TASK STATEMENT
Read through the records. Copy each line that has the word "handle".

SUPPLIED RECORDS
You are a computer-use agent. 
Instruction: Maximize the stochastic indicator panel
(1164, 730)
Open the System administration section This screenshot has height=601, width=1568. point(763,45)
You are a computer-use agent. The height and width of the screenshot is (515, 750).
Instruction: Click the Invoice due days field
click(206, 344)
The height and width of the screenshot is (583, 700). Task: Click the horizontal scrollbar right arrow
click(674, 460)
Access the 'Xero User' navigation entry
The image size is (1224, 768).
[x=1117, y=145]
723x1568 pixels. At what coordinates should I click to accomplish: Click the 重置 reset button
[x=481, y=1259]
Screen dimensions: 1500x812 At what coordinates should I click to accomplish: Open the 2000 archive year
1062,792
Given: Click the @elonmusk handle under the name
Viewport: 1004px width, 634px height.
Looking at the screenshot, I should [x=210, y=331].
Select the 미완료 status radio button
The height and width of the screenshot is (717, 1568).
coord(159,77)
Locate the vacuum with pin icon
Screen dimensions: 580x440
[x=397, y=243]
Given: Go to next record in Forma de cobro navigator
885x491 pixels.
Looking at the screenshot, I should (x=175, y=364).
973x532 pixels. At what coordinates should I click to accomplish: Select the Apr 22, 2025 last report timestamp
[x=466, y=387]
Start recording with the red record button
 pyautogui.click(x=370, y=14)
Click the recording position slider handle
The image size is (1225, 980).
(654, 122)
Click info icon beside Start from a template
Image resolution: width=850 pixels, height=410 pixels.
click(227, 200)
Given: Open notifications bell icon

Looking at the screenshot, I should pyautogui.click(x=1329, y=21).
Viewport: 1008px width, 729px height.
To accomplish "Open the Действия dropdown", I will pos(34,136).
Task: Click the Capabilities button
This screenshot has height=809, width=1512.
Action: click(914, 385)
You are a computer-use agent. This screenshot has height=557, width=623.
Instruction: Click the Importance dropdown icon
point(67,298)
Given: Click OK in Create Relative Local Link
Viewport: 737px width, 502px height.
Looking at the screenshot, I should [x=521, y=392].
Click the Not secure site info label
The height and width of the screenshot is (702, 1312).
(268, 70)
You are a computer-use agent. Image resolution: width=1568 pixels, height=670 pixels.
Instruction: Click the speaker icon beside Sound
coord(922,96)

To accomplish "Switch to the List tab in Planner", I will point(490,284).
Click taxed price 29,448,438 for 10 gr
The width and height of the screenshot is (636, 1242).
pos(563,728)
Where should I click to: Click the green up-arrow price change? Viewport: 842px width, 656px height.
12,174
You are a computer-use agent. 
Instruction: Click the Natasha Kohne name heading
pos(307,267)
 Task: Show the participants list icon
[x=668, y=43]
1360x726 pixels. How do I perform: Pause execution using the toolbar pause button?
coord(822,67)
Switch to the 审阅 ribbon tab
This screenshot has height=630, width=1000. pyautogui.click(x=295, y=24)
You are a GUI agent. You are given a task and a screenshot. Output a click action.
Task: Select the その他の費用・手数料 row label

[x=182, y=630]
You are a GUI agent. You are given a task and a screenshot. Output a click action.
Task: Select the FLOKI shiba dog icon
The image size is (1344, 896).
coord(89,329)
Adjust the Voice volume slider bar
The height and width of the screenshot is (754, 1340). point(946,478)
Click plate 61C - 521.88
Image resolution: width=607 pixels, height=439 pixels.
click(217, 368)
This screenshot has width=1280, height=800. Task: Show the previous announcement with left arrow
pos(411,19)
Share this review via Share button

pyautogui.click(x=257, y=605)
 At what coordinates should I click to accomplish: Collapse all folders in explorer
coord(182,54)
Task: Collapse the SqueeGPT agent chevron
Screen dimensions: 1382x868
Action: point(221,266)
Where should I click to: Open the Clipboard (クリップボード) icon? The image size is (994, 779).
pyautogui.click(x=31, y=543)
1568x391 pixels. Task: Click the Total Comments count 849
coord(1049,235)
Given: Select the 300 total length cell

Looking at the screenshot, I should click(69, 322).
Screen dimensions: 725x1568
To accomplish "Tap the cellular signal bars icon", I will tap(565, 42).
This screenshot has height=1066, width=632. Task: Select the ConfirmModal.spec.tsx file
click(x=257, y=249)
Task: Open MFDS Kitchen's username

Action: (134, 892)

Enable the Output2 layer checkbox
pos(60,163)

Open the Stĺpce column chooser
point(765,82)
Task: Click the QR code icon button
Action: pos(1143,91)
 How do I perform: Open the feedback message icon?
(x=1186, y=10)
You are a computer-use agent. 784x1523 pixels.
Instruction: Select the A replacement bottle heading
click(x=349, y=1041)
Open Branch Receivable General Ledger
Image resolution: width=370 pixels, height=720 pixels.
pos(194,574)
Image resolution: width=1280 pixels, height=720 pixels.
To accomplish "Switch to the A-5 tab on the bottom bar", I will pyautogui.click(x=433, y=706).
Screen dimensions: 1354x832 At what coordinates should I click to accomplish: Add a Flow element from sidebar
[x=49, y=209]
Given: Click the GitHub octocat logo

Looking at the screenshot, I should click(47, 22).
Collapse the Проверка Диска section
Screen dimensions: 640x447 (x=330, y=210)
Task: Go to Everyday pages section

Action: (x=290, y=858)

YOUR SOLUTION
Given: Click the @elonmusk handle under the name
Click the recording position slider handle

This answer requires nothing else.